[Stored records]
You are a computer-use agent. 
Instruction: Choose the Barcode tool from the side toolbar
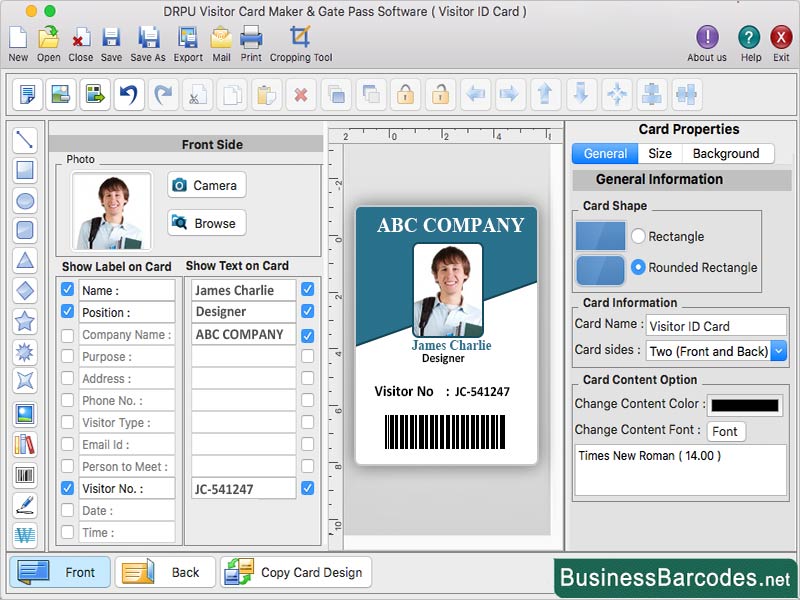25,474
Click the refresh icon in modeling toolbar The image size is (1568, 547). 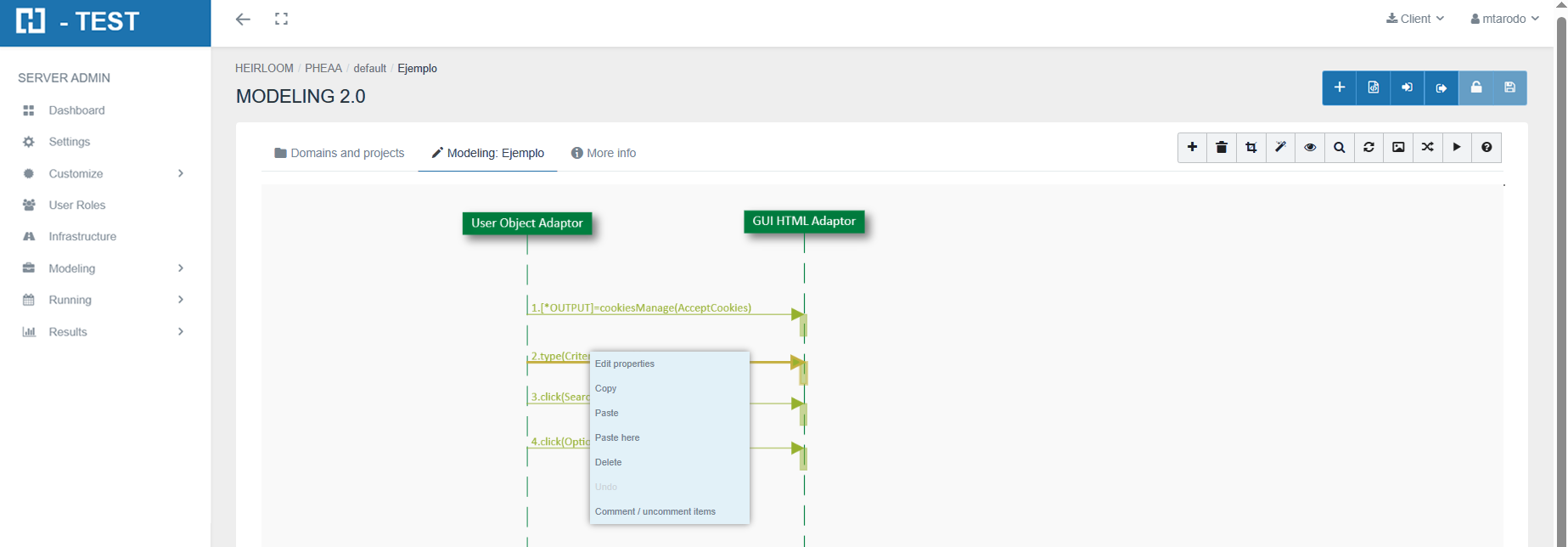pyautogui.click(x=1368, y=148)
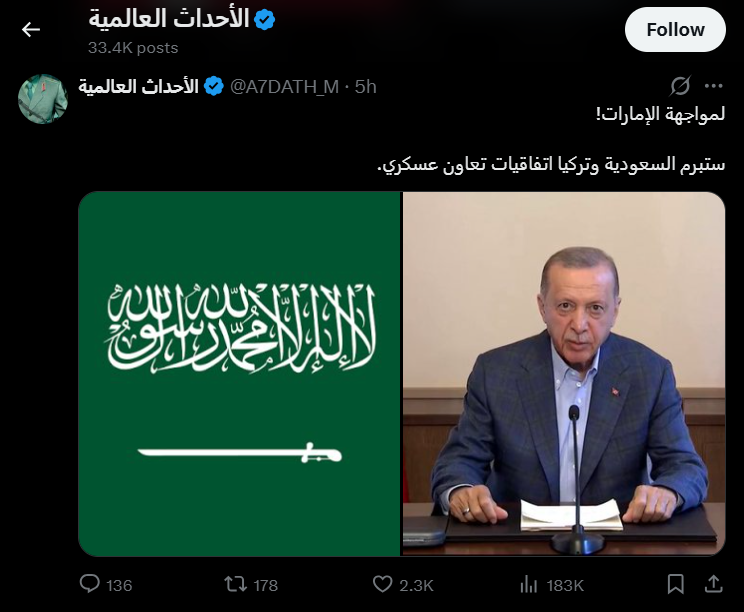
Task: Like the post with the heart icon
Action: (x=382, y=584)
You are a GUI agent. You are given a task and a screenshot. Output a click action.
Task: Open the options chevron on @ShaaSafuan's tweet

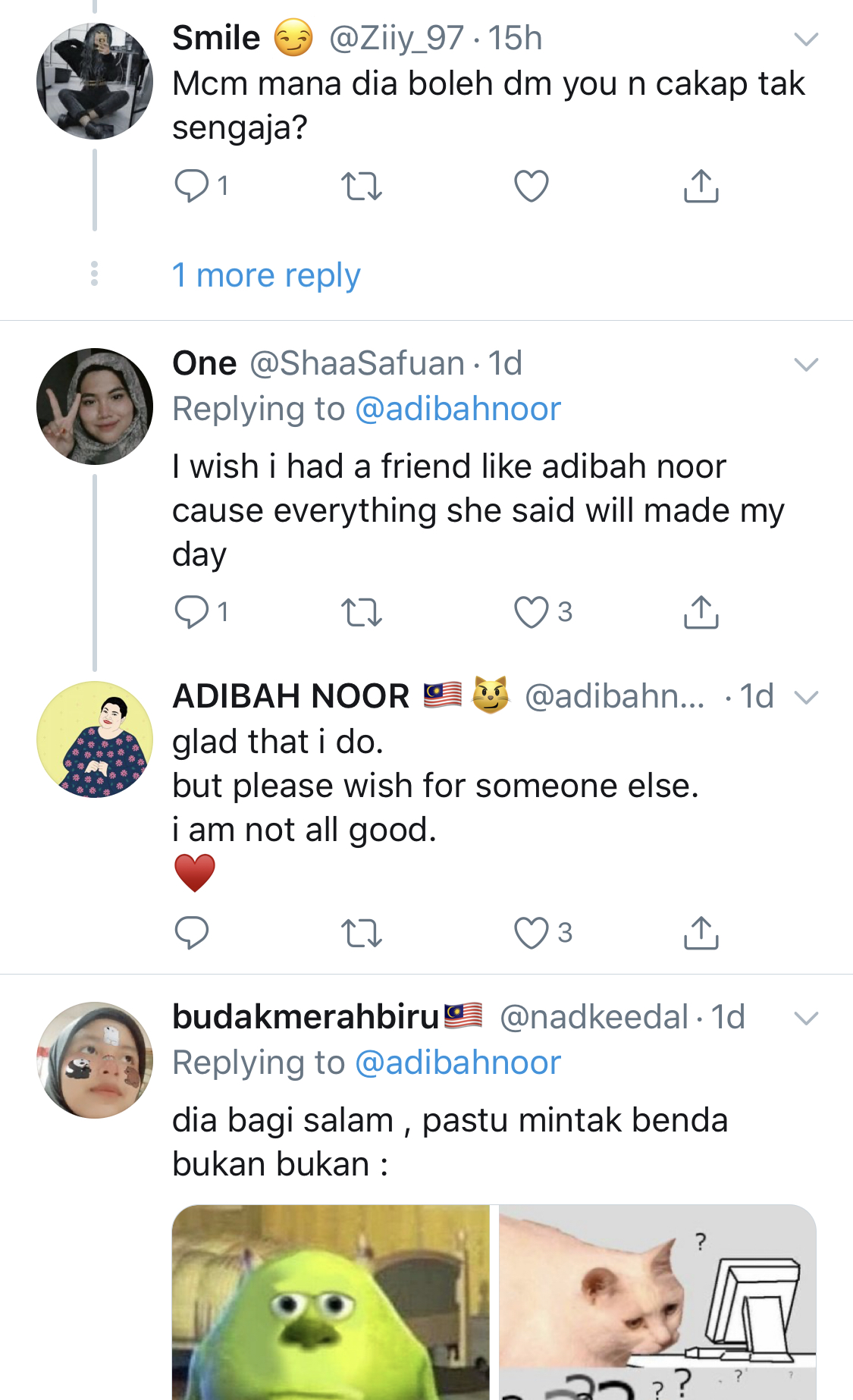tap(806, 364)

● **Exercise brief**: Read through the entries, then copy every line where the string "agent" is found.

● **Answer box**:
You are a computer-use agent. 
You are a GUI agent. You are given a task and a screenshot. Output a click action.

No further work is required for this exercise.